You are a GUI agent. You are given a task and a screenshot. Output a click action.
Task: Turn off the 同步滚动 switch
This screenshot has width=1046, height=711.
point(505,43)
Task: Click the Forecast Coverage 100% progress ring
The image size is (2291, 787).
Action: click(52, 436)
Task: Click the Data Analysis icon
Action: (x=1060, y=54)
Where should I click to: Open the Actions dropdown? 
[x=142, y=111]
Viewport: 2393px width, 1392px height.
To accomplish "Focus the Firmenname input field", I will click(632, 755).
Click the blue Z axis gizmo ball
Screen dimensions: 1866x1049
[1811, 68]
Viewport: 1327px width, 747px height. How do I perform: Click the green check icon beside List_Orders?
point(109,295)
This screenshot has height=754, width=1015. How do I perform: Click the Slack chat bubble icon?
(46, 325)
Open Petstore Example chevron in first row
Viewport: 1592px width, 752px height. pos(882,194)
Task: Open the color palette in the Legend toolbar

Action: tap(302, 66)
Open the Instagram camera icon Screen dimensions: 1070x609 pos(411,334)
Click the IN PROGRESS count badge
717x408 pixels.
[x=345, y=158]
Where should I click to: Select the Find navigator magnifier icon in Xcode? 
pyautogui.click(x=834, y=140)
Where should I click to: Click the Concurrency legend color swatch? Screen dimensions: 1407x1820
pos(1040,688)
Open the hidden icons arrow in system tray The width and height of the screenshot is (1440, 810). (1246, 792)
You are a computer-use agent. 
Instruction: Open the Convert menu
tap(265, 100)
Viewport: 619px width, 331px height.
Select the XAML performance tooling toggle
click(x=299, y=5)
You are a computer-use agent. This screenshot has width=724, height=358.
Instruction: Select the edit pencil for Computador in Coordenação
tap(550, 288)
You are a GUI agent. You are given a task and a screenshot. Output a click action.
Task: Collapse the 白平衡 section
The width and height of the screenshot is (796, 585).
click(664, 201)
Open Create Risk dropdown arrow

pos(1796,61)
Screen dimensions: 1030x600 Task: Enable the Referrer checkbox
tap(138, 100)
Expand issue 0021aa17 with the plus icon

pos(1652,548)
***
◆ TASK OBJECTIVE ◆
Please copy the material exactly, line for line.

◆ RESULT OF THIS EXERCISE ◆
You are a GUI agent. You are given a task and a screenshot. Output a click action.
Task: Turn off the 同步滚动 switch
This screenshot has width=1046, height=711.
point(505,43)
Task: Click the Forecast Coverage 100% progress ring
The image size is (2291, 787).
Action: click(52, 436)
Task: Click the Data Analysis icon
Action: (x=1060, y=54)
Where should I click to: Open the Actions dropdown? 
[x=142, y=111]
Viewport: 2393px width, 1392px height.
To accomplish "Focus the Firmenname input field", I will click(632, 755).
Click the blue Z axis gizmo ball
Screen dimensions: 1866x1049
[1811, 68]
Viewport: 1327px width, 747px height. How do I perform: Click the green check icon beside List_Orders?
point(109,295)
This screenshot has height=754, width=1015. How do I perform: Click the Slack chat bubble icon?
(46, 325)
Open Petstore Example chevron in first row
Viewport: 1592px width, 752px height. pos(882,194)
Task: Open the color palette in the Legend toolbar

Action: tap(302, 66)
Open the Instagram camera icon Screen dimensions: 1070x609 pos(411,334)
Click the IN PROGRESS count badge
717x408 pixels.
[x=345, y=158]
Where should I click to: Select the Find navigator magnifier icon in Xcode? 
pyautogui.click(x=834, y=140)
Where should I click to: Click the Concurrency legend color swatch? Screen dimensions: 1407x1820
pos(1040,688)
Open the hidden icons arrow in system tray The width and height of the screenshot is (1440, 810). (1246, 792)
You are a computer-use agent. 
Instruction: Open the Convert menu
tap(265, 100)
Viewport: 619px width, 331px height.
Select the XAML performance tooling toggle
click(x=299, y=5)
You are a computer-use agent. This screenshot has width=724, height=358.
Instruction: Select the edit pencil for Computador in Coordenação
tap(550, 288)
You are a GUI agent. You are given a task and a screenshot. Output a click action.
Task: Collapse the 白平衡 section
The width and height of the screenshot is (796, 585).
click(664, 201)
Open Create Risk dropdown arrow

pos(1796,61)
Screen dimensions: 1030x600 Task: Enable the Referrer checkbox
tap(138, 100)
Expand issue 0021aa17 with the plus icon

pos(1652,548)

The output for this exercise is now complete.